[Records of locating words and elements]
--- Begin ---
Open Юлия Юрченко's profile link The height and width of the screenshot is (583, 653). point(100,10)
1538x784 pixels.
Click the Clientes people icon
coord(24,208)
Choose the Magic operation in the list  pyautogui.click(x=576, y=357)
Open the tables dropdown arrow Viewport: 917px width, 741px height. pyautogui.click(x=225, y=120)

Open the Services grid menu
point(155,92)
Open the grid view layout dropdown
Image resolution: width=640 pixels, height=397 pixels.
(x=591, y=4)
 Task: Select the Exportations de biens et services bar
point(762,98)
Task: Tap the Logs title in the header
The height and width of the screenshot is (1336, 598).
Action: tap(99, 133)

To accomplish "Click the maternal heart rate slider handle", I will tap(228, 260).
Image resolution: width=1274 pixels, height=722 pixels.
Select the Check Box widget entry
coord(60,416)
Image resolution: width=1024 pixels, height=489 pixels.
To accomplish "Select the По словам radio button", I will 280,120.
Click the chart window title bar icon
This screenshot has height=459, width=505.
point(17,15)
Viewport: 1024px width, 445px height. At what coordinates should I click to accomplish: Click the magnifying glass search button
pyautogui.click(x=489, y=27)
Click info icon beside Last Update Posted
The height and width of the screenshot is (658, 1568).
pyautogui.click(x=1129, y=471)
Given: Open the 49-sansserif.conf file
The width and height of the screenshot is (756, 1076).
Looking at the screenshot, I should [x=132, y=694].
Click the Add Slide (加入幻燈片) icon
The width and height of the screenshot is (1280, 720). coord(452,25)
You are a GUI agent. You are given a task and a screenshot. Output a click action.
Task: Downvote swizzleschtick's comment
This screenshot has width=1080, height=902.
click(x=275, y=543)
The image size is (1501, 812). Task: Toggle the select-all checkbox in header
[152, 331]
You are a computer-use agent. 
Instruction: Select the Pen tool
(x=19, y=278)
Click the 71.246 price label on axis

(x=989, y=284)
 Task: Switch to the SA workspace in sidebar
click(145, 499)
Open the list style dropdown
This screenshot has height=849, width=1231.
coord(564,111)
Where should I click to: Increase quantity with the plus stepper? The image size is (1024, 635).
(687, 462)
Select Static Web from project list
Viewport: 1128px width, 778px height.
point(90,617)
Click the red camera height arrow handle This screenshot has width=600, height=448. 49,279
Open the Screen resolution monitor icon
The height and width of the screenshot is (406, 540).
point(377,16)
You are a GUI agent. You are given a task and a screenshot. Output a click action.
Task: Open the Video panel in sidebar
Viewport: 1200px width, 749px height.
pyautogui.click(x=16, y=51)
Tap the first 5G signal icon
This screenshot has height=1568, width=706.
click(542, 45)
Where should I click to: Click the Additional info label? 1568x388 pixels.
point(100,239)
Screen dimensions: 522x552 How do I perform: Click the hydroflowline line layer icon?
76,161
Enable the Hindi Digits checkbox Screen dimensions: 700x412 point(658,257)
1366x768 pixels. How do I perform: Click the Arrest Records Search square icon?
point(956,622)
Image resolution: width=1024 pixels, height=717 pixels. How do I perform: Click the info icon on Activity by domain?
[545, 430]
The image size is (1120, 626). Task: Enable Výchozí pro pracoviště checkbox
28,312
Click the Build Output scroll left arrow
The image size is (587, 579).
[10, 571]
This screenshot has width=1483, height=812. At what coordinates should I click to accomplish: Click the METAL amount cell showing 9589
--- End ---
**What you will do:**
Turn every line of the records above into a numbered list, leaving out the blank lines.

**Task result:**
1. Open Юлия Юрченко's profile link The height and width of the screenshot is (583, 653). point(100,10)
2. 1538x784 pixels.
3. Click the Clientes people icon
4. coord(24,208)
5. Choose the Magic operation in the list  pyautogui.click(x=576, y=357)
6. Open the tables dropdown arrow Viewport: 917px width, 741px height. pyautogui.click(x=225, y=120)
7. Open the Services grid menu
8. point(155,92)
9. Open the grid view layout dropdown
10. Image resolution: width=640 pixels, height=397 pixels.
11. (x=591, y=4)
12.  Task: Select the Exportations de biens et services bar
13. point(762,98)
14. Task: Tap the Logs title in the header
15. The height and width of the screenshot is (1336, 598).
16. Action: tap(99, 133)
17. To accomplish "Click the maternal heart rate slider handle", I will tap(228, 260).
18. Image resolution: width=1274 pixels, height=722 pixels.
19. Select the Check Box widget entry
20. coord(60,416)
21. Image resolution: width=1024 pixels, height=489 pixels.
22. To accomplish "Select the По словам radio button", I will 280,120.
23. Click the chart window title bar icon
24. This screenshot has height=459, width=505.
25. point(17,15)
26. Viewport: 1024px width, 445px height. At what coordinates should I click to accomplish: Click the magnifying glass search button
27. pyautogui.click(x=489, y=27)
28. Click info icon beside Last Update Posted
29. The height and width of the screenshot is (658, 1568).
30. pyautogui.click(x=1129, y=471)
31. Given: Open the 49-sansserif.conf file
32. The width and height of the screenshot is (756, 1076).
33. Looking at the screenshot, I should [x=132, y=694].
34. Click the Add Slide (加入幻燈片) icon
35. The width and height of the screenshot is (1280, 720). coord(452,25)
36. You are a GUI agent. You are given a task and a screenshot. Output a click action.
37. Task: Downvote swizzleschtick's comment
38. This screenshot has width=1080, height=902.
39. click(x=275, y=543)
40. The image size is (1501, 812). Task: Toggle the select-all checkbox in header
41. [152, 331]
42. You are a computer-use agent. 
43. Instruction: Select the Pen tool
44. (x=19, y=278)
45. Click the 71.246 price label on axis
46. (x=989, y=284)
47.  Task: Switch to the SA workspace in sidebar
48. click(145, 499)
49. Open the list style dropdown
50. This screenshot has height=849, width=1231.
51. coord(564,111)
52. Where should I click to: Increase quantity with the plus stepper? The image size is (1024, 635).
53. (687, 462)
54. Select Static Web from project list
55. Viewport: 1128px width, 778px height.
56. point(90,617)
57. Click the red camera height arrow handle This screenshot has width=600, height=448. 49,279
58. Open the Screen resolution monitor icon
59. The height and width of the screenshot is (406, 540).
60. point(377,16)
61. You are a GUI agent. You are given a task and a screenshot. Output a click action.
62. Task: Open the Video panel in sidebar
63. Viewport: 1200px width, 749px height.
64. pyautogui.click(x=16, y=51)
65. Tap the first 5G signal icon
66. This screenshot has height=1568, width=706.
67. click(542, 45)
68. Where should I click to: Click the Additional info label? 1568x388 pixels.
69. point(100,239)
70. Screen dimensions: 522x552 How do I perform: Click the hydroflowline line layer icon?
71. 76,161
72. Enable the Hindi Digits checkbox Screen dimensions: 700x412 point(658,257)
73. 1366x768 pixels. How do I perform: Click the Arrest Records Search square icon?
74. point(956,622)
75. Image resolution: width=1024 pixels, height=717 pixels. How do I perform: Click the info icon on Activity by domain?
76. [545, 430]
77. The image size is (1120, 626). Task: Enable Výchozí pro pracoviště checkbox
78. 28,312
79. Click the Build Output scroll left arrow
80. The image size is (587, 579).
81. [10, 571]
82. This screenshot has width=1483, height=812. At what coordinates should I click to accomplish: Click the METAL amount cell showing 9589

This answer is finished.